WELT: Wo situieren Sie sich im Vergleich mit den anderen Stiftungen in Paris, mit Louis-Vuitton, Pinault, Lafayette, wo wollen Sie Akzente setzen?

Dercon: Ich verstehe die Stiftungslandschaft als einen Biotop. Wir sind ein Teil davon und haben unsere Arbeit immer als „infra-disziplinär“ verstanden, wie ich das in Anlehnung an Alexander Kluge nenne, der immer gesagt hat, dass es mit der Kunst und den Wissenschaften wie mit einem Garten sei: Das Wichtigste ist, was sich zwischen den einzelnen Pflanzen abspielt. Ich zähle auch die staatlichen Institutionen dazu. Alles ist durchlässig und beeinflusst sich gegenseitig. Und aufs Geld müssen wir alle achten. Es ist nicht so, dass die privaten Stiftungen endlose Budgets hätten.

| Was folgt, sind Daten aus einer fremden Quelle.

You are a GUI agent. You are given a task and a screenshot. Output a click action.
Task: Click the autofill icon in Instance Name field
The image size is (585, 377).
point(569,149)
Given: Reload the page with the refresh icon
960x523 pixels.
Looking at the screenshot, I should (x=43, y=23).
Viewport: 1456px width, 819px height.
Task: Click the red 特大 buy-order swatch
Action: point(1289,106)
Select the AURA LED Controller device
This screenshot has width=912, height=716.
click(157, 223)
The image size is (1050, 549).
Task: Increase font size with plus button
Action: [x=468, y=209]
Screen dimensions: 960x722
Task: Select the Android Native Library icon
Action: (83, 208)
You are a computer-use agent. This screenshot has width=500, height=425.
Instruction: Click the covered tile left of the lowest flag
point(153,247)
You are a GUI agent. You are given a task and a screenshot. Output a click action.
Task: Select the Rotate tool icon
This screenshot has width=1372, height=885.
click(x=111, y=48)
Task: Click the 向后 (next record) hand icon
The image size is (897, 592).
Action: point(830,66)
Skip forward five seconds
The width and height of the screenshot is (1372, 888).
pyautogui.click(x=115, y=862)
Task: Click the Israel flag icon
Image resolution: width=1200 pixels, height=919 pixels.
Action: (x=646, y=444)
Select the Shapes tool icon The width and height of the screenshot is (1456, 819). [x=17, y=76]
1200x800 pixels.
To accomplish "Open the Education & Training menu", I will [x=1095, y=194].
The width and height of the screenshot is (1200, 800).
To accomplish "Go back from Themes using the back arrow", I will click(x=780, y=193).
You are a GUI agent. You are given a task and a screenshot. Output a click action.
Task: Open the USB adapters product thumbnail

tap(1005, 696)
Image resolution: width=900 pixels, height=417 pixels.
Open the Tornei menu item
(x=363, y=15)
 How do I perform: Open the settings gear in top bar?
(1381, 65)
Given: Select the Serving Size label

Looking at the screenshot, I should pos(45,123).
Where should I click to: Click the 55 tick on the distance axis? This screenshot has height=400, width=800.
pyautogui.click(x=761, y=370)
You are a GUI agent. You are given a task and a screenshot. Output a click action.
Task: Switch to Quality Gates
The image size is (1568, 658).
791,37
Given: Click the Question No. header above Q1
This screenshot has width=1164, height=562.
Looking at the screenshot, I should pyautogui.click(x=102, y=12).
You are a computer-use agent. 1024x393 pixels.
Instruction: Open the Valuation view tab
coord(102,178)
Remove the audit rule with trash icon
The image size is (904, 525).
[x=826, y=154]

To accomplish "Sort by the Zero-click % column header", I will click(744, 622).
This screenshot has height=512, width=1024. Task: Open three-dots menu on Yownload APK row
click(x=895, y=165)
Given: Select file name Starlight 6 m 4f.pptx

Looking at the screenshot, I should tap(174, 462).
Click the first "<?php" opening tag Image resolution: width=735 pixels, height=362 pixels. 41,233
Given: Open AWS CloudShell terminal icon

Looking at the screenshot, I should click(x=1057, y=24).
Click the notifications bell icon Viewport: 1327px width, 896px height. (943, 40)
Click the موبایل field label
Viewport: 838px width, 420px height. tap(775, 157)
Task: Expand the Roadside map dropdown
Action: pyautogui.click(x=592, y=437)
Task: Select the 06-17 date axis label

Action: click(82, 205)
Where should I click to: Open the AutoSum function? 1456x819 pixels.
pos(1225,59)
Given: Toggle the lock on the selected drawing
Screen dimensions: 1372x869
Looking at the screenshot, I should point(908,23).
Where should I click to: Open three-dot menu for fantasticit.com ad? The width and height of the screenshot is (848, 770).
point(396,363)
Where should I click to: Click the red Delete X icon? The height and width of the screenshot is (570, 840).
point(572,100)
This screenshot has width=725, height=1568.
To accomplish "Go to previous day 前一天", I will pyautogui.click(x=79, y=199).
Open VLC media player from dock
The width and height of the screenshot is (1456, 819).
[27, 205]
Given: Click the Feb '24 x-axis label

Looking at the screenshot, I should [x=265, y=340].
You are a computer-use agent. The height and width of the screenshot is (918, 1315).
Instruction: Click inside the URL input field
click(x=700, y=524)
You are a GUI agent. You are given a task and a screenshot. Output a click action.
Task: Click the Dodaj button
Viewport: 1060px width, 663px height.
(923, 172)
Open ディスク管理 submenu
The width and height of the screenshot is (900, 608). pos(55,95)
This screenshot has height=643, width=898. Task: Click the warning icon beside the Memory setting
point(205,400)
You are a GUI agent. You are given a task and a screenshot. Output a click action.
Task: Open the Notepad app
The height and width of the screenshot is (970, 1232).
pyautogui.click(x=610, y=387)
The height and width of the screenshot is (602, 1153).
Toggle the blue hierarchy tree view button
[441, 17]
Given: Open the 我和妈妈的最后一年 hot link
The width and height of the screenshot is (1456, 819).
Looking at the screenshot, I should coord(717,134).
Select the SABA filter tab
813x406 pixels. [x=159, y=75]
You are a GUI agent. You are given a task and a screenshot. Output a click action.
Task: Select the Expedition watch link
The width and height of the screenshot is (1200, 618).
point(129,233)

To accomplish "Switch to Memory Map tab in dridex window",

WELT: Was hat dieses pharaonische Projekt gekostet?

Dercon: Darüber reden wir nicht. Aber am Boulevard Raspail hatten wir 1200 Quadratmeter Ausstellungsfläche, jetzt verfügen wir über 6500 Quadratmeter. Alles, was sie in der alten Fondation gesehen haben, können Sie hier mit sechs multiplizieren.

WELT: Seit dem Brexit heißt es, Paris habe London als Kunststadt abgelöst. Sie sind nach Ihrer missglückten Erfahrung an der Berliner Volksbühne seit sechs Jahren hier in Paris. Hält die Stadt ihr Versprechen?

Dercon: Es ist nicht nur Paris, das Zentrum hier am Louvre, sondern Groß-Paris, wie man das heute nennt, Le Grand Paris. Rund um den Boulevard périphérique sind in den vergangenen Jahren mit Poush, Art Explora und den Künstlerresidenzen in Saint-Denis Projekte wie Pilze aus dem Boden geschossen. Man muss sich das wie eine Sinus-Kurve vorstellen, die von wirtschaftlichen, politischen, aber auch menschlichen Faktoren abhängt. Paris ist im Moment ganz oben. Was mich begeistert, ist das außerordentlich gemischte Publikum, das anders als in München, Berlin oder Brüssel, regelrecht kultursüchtig ist. Das macht Paris einzigartig.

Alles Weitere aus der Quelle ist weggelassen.